◆ Source extract:
Proving the Business Case for the Internet of Things

Wearable medical monitors powered by body heat

Steve Rogerson
June 5, 2018

Scientists have developed medical wearable monitors that can repair themselves and are powered by body heat. Researchers from the Wolfson Faculty of Chemical Engineering at the Technion-Israel Institute of Technology have developed an integrated system for early diagnosis of diseases using wearable monitors.
Able to monitor physiological indicators continuously without disturbing the user, the system can repair itself in the event of a tear or scratch, and receives the energy required for operation from the wearer.
This could help spare patients much pain and suffering, reduce medical expenses, and provide detailed information for epidemiological studies. The system was presented in a review paper published in Advanced Materials by Technion professor Hossam Haick and postdoctoral researcher Weiwei Wu, who is now a professor at Xidian University in China.
Wearable devices for medical monitoring are gaining momentum because they provide a convenient and inexpensive platform for the continuous collection of medical information without the need for invasive procedures. Such devices enable early disease monitoring before outbreaks, and earlier and more efficient treatment. They can be attached to shirts, jewellery, sweatshirts, watches, shoes and glasses, and allow the user to go about his or her day without interruption.

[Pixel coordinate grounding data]
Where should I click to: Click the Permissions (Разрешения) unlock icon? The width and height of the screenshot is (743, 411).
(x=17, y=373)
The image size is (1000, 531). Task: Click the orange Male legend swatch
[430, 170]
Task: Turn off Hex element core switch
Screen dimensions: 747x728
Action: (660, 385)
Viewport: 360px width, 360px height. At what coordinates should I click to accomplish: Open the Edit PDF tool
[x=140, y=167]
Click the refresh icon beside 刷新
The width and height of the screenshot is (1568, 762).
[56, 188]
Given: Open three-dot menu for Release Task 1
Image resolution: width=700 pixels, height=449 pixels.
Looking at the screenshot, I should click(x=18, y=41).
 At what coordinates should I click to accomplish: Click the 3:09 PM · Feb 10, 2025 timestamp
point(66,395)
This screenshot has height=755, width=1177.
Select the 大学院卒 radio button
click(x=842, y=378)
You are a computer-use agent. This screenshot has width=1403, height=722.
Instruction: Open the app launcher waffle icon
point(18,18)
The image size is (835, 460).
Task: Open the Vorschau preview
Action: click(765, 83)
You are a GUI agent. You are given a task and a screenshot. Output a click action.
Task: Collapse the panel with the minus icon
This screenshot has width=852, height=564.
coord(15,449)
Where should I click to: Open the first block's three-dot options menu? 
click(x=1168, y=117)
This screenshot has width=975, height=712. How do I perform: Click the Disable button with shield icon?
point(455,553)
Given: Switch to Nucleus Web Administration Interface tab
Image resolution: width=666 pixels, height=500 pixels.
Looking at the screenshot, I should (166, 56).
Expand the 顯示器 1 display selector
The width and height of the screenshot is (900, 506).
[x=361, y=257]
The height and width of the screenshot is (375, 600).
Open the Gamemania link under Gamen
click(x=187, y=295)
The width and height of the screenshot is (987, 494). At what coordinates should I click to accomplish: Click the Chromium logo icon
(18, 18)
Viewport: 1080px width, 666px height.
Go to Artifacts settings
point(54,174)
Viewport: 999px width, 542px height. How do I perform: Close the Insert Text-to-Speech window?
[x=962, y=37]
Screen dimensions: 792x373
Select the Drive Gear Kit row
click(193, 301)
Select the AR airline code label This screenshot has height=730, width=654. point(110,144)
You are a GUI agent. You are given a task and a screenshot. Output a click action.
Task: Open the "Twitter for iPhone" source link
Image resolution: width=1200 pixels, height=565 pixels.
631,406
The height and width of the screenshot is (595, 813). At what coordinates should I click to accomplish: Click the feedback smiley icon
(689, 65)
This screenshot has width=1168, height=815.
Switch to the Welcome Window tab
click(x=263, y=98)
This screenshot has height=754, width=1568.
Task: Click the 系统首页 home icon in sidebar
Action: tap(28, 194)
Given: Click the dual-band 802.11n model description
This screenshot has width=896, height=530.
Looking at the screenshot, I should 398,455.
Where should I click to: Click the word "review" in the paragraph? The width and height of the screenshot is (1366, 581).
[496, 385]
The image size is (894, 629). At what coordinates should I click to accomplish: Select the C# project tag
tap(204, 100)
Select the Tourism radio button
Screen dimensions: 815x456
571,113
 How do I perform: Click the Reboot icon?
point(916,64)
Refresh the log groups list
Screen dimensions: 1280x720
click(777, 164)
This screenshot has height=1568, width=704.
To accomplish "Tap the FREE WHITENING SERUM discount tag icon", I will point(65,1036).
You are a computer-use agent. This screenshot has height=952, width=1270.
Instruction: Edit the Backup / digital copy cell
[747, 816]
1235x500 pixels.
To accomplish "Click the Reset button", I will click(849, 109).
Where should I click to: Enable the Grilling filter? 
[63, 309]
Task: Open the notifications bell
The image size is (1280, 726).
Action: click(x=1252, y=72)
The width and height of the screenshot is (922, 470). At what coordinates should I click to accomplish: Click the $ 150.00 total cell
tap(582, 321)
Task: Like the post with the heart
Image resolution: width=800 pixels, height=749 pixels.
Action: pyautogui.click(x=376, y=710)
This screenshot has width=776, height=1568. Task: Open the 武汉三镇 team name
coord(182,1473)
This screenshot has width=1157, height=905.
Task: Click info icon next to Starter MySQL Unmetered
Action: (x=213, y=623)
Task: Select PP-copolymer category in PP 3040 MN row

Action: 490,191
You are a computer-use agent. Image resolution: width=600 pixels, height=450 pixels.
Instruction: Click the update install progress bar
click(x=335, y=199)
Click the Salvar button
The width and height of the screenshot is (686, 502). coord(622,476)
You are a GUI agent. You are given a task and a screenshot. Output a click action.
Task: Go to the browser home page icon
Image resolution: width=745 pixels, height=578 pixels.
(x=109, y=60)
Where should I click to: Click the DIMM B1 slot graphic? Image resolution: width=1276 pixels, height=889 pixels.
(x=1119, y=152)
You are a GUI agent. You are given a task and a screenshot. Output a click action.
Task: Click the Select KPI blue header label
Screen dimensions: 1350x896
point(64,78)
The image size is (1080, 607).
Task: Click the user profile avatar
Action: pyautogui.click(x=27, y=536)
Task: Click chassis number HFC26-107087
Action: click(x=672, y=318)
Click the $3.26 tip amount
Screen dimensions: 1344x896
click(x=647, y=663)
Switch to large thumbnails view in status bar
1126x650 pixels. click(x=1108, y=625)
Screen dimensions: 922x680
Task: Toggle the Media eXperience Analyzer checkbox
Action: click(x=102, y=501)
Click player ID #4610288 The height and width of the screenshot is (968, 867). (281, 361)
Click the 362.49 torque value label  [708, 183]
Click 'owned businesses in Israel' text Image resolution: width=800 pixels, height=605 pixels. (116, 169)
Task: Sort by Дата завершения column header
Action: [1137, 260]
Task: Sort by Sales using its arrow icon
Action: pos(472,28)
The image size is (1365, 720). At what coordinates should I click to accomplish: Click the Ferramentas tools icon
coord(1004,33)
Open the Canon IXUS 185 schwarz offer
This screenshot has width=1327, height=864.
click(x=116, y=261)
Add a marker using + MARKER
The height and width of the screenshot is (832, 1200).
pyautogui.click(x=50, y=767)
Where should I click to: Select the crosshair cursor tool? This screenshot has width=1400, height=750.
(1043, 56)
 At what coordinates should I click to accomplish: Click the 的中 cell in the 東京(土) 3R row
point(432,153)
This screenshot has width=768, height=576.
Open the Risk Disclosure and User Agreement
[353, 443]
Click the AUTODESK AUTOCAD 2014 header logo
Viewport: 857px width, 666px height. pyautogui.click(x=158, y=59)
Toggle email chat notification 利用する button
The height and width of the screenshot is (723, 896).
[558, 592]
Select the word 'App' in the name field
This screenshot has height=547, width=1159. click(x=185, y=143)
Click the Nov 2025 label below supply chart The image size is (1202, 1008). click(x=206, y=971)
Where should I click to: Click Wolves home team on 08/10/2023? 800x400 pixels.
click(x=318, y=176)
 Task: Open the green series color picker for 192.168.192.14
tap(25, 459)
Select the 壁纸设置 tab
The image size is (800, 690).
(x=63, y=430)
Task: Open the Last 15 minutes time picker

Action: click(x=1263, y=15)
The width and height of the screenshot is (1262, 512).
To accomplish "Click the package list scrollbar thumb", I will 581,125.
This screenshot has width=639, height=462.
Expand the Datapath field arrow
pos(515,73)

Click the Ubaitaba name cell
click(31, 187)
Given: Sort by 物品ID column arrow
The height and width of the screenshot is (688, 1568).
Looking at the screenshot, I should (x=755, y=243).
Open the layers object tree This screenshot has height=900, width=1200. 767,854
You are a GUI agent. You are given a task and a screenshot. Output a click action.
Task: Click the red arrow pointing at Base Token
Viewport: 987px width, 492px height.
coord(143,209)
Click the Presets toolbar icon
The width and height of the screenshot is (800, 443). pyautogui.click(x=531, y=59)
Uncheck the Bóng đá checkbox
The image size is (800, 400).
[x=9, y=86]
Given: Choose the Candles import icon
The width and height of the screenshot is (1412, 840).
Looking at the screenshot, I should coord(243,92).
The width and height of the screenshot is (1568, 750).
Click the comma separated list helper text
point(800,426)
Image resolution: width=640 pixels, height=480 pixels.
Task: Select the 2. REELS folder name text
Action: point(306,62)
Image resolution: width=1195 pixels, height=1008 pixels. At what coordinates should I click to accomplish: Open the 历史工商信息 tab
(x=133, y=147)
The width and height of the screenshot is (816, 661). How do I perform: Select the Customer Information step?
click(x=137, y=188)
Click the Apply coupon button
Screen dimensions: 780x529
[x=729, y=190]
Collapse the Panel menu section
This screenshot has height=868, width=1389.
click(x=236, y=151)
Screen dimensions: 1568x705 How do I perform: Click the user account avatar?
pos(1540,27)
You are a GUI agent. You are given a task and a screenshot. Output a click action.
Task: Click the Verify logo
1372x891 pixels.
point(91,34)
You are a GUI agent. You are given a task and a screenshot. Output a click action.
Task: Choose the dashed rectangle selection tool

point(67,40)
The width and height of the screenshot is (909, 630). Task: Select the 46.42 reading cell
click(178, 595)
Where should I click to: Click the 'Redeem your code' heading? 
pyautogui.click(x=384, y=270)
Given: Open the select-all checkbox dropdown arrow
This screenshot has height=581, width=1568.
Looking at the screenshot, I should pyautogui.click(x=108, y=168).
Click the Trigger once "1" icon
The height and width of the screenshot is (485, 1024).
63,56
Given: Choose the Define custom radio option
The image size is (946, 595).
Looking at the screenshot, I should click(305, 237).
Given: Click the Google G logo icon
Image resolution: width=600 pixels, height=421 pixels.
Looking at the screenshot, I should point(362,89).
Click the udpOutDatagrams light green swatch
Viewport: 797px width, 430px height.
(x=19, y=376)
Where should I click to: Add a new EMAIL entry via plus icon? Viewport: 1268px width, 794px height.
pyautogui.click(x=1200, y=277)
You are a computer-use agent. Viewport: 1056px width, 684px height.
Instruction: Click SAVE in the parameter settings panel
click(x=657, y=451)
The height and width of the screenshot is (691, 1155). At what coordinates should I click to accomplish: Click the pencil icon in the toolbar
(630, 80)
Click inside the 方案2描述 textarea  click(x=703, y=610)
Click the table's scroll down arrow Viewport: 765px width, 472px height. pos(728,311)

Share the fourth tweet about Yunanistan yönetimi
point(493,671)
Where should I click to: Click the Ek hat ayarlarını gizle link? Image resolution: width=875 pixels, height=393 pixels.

◆ Explore the material:
(1) Translate this sentence from the article on body-heat-powered wearable monitors into Spanish: "Scientists have developed medical wearable monitors that can repair themselves and are powered by body heat."
(2) Carry on the article about body-heat-powered wearable monitors from its last sentence.

◆ Responses:
(1) Los científicos han desarrollado monitores médicos portátiles que pueden repararse a sí mismos y que se alimentan del calor corporal.

(2)
As a result, such devices are expected to encourage people to be proactive about their health and to reduce avoidance of medical examinations.
“Normal health is characterised by known markers such as 60 to 100 heart beats per minute and seven to eight breaths per minute,” said Haick. “If we detect dramatic changes in the various markers in real time, we can refer the patient to a more comprehensive diagnosis and prevent disease from developing or worsening.”
The system developed at the Technion contains sensors and tools that process the data and transmit them to the authorised medical authority. It combines a series of elements that provide monitoring capability:

  • A combination of precise sensing and advanced analysis tools.
  • The energy it requires for operation is derived from the wearer’s body movements and body heat.
  • The device is made of self-healing materials in case of a scratch or cut.
The energy derivation and self-repair give the new device a long lifespan, and prevent the need to turn off the system for repair or charging.
“This system will not just continuously monitor physiological markers in the wearer, it also aids the long-term collection of extensive information that may be used for epidemiological studies,” said Haick.
Although the system’s components already exist, a platform that integrates them all has not yet been developed. It requires a complex array of sensors, a tiny and flexible circuit board for measuring the markers, and components that process the information and transfer it to the cloud. All of these are being implemented in the system being developed by Haick’s research group.